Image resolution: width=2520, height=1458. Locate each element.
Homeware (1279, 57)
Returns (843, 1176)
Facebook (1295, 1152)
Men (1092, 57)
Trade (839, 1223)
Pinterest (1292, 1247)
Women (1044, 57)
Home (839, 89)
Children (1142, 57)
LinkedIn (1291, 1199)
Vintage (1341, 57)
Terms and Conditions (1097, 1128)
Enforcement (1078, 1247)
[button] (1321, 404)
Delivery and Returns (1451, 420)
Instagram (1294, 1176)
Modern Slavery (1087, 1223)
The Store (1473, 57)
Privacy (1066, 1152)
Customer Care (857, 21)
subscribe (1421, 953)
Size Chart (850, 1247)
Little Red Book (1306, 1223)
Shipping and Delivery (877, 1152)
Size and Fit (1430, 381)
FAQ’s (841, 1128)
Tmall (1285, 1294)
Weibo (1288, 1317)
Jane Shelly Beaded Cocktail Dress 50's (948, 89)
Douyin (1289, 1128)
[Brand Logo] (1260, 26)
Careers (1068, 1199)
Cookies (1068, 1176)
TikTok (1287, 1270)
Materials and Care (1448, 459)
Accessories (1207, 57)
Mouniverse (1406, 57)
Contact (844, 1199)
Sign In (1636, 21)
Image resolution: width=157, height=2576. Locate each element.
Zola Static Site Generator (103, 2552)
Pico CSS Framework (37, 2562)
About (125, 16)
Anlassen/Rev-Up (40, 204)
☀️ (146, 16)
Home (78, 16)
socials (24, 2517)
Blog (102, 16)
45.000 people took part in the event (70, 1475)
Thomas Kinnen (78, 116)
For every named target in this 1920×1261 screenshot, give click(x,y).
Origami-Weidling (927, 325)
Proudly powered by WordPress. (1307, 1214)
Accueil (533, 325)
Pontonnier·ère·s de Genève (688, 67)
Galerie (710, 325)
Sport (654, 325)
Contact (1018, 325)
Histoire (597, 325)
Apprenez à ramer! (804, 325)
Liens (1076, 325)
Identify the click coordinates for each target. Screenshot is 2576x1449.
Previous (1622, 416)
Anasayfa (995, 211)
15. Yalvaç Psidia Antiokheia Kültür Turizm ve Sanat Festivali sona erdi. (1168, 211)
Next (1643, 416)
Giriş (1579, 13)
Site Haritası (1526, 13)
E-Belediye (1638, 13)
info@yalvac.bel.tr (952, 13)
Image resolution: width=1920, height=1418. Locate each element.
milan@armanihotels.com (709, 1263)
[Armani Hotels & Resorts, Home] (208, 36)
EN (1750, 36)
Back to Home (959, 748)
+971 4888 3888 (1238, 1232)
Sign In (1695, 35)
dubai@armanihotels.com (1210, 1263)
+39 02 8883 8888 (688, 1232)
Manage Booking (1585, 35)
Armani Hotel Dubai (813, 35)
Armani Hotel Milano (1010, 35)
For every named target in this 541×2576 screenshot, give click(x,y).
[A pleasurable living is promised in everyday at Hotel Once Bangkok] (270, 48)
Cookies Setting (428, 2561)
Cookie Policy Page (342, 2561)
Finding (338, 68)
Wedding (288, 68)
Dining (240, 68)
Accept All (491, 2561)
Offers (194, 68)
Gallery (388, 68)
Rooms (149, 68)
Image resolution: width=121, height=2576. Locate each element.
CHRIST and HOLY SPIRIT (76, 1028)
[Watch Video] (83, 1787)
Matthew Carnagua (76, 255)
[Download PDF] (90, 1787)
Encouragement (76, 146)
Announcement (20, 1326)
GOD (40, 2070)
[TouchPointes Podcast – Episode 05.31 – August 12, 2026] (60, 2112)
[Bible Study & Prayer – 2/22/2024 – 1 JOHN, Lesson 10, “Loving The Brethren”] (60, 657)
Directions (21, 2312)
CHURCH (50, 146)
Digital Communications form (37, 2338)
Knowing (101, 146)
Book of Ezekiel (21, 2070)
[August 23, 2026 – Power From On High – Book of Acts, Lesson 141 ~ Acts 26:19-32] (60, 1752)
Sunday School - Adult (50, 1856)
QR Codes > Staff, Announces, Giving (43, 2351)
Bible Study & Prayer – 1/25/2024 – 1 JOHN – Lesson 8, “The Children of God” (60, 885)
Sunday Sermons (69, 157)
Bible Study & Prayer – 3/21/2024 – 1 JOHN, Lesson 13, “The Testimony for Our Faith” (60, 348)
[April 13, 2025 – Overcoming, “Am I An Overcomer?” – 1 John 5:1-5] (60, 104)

—————

* Problem statement *
Looking back over the data above, restate word for word the lines that begin at the line with "Pico CSS Framework (37, 2562)" and end at the line with "Sunday Sermons (69, 157)", inclusive.

* Answer to the problem *
Pico CSS Framework (37, 2562)
About (125, 16)
Anlassen/Rev-Up (40, 204)
☀️ (146, 16)
Home (78, 16)
socials (24, 2517)
Blog (102, 16)
45.000 people took part in the event (70, 1475)
Thomas Kinnen (78, 116)
For every named target in this 1920×1261 screenshot, give click(x,y).
Origami-Weidling (927, 325)
Proudly powered by WordPress. (1307, 1214)
Accueil (533, 325)
Pontonnier·ère·s de Genève (688, 67)
Galerie (710, 325)
Sport (654, 325)
Contact (1018, 325)
Histoire (597, 325)
Apprenez à ramer! (804, 325)
Liens (1076, 325)
Identify the click coordinates for each target. Screenshot is 2576x1449.
Previous (1622, 416)
Anasayfa (995, 211)
15. Yalvaç Psidia Antiokheia Kültür Turizm ve Sanat Festivali sona erdi. (1168, 211)
Next (1643, 416)
Giriş (1579, 13)
Site Haritası (1526, 13)
E-Belediye (1638, 13)
info@yalvac.bel.tr (952, 13)
Image resolution: width=1920, height=1418. Locate each element.
milan@armanihotels.com (709, 1263)
[Armani Hotels & Resorts, Home] (208, 36)
EN (1750, 36)
Back to Home (959, 748)
+971 4888 3888 (1238, 1232)
Sign In (1695, 35)
dubai@armanihotels.com (1210, 1263)
+39 02 8883 8888 (688, 1232)
Manage Booking (1585, 35)
Armani Hotel Dubai (813, 35)
Armani Hotel Milano (1010, 35)
For every named target in this 541×2576 screenshot, give click(x,y).
[A pleasurable living is promised in everyday at Hotel Once Bangkok] (270, 48)
Cookies Setting (428, 2561)
Cookie Policy Page (342, 2561)
Finding (338, 68)
Wedding (288, 68)
Dining (240, 68)
Accept All (491, 2561)
Offers (194, 68)
Gallery (388, 68)
Rooms (149, 68)
Image resolution: width=121, height=2576. Locate each element.
CHRIST and HOLY SPIRIT (76, 1028)
[Watch Video] (83, 1787)
Matthew Carnagua (76, 255)
[Download PDF] (90, 1787)
Encouragement (76, 146)
Announcement (20, 1326)
GOD (40, 2070)
[TouchPointes Podcast – Episode 05.31 – August 12, 2026] (60, 2112)
[Bible Study & Prayer – 2/22/2024 – 1 JOHN, Lesson 10, “Loving The Brethren”] (60, 657)
Directions (21, 2312)
CHURCH (50, 146)
Digital Communications form (37, 2338)
Knowing (101, 146)
Book of Ezekiel (21, 2070)
[August 23, 2026 – Power From On High – Book of Acts, Lesson 141 ~ Acts 26:19-32] (60, 1752)
Sunday School - Adult (50, 1856)
QR Codes > Staff, Announces, Giving (43, 2351)
Bible Study & Prayer – 1/25/2024 – 1 JOHN – Lesson 8, “The Children of God” (60, 885)
Sunday Sermons (69, 157)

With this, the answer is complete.